Investigate number of concurrent connections made by some of our services to the same external addresses
We put most gprd infrastructure behind a Cloud NAT gateway. Cloud NAT takes a pool of IP addresses, each of which provides 65536 TCP (and also UDP) ports to be used for outbound connections. As a first approximation, NAT ports are reserved for individual VMs based on the min_ports_per_vm setting (it's a little more complicated than that - see background link). A NAT port is required for each concurrent connection from a VM to the same destination address on the same protocol. Concurrent connections to different destinations can reuse the same NAT port. The more concurrent connections a VM must make to a unique destination, the more NAT ports that VM needs, and the more NAT IPs we need overall.
We are currently using 14 of the 16 contiguous static IPs provisioned by google in our project for the NAT gateway. We advertise this range here: https://docs.gitlab.com/ee/user/gitlab_com/#ip-range.

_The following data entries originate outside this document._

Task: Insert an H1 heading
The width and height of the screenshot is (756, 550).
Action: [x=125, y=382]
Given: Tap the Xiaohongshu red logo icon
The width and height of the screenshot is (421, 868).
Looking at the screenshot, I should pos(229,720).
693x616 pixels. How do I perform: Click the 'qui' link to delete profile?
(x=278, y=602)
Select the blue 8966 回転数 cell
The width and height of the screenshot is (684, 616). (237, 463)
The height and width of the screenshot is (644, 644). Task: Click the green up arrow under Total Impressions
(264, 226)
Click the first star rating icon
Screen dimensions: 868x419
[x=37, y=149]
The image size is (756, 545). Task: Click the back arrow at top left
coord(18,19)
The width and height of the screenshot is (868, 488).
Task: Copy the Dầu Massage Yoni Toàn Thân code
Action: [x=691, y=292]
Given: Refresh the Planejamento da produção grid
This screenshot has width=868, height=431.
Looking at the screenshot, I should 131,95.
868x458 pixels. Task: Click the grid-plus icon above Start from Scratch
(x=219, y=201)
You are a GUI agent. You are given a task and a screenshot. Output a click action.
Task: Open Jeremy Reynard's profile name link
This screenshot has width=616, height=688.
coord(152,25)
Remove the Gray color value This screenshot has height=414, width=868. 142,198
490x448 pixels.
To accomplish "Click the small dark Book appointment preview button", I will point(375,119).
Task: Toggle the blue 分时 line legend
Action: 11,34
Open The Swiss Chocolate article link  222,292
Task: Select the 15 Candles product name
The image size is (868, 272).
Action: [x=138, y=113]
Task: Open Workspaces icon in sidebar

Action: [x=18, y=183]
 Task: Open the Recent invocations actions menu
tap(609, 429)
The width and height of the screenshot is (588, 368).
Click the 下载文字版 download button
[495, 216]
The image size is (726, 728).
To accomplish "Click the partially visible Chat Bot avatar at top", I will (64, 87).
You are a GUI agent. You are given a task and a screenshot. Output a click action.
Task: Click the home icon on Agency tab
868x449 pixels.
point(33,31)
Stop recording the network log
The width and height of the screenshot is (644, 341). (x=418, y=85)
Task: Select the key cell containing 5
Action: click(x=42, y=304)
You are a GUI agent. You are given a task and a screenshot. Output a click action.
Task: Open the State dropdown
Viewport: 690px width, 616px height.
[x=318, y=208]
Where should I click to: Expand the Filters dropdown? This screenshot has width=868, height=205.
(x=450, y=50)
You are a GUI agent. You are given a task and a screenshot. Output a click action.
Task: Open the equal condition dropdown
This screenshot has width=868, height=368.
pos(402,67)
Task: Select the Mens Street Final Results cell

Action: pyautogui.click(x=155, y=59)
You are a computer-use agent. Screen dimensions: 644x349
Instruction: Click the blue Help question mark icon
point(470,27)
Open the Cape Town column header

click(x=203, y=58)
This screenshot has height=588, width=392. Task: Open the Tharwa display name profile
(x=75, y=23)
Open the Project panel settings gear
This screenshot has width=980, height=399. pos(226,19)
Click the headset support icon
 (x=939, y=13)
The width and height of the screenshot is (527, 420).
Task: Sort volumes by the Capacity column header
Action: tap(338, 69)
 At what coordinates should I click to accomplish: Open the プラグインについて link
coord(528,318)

We should investigate the number of concurrent connections to unique destinations from our VMs. A good starting point would be the sidekiq-catchall VM fleet, as we've seen NAT errors that look as if they originate from the mailer queue (production#2309 (closed)). The output of this issue should be recommendations on minimum NAT ports per VM, and/or follow-on issues to reduce this demand (i.e. by use of proxies to bottleneck outbound traffic).
Background: https://cloud.google.com/nat/docs/ports-and-addresses#ports
@AnthonySandoval @dawsmith I think this is quite an urgent corrective action for production#2309 (closed), and we should assign people to it soon. I'm not sure whether it's o11y or core infra, so I labelled this reliability.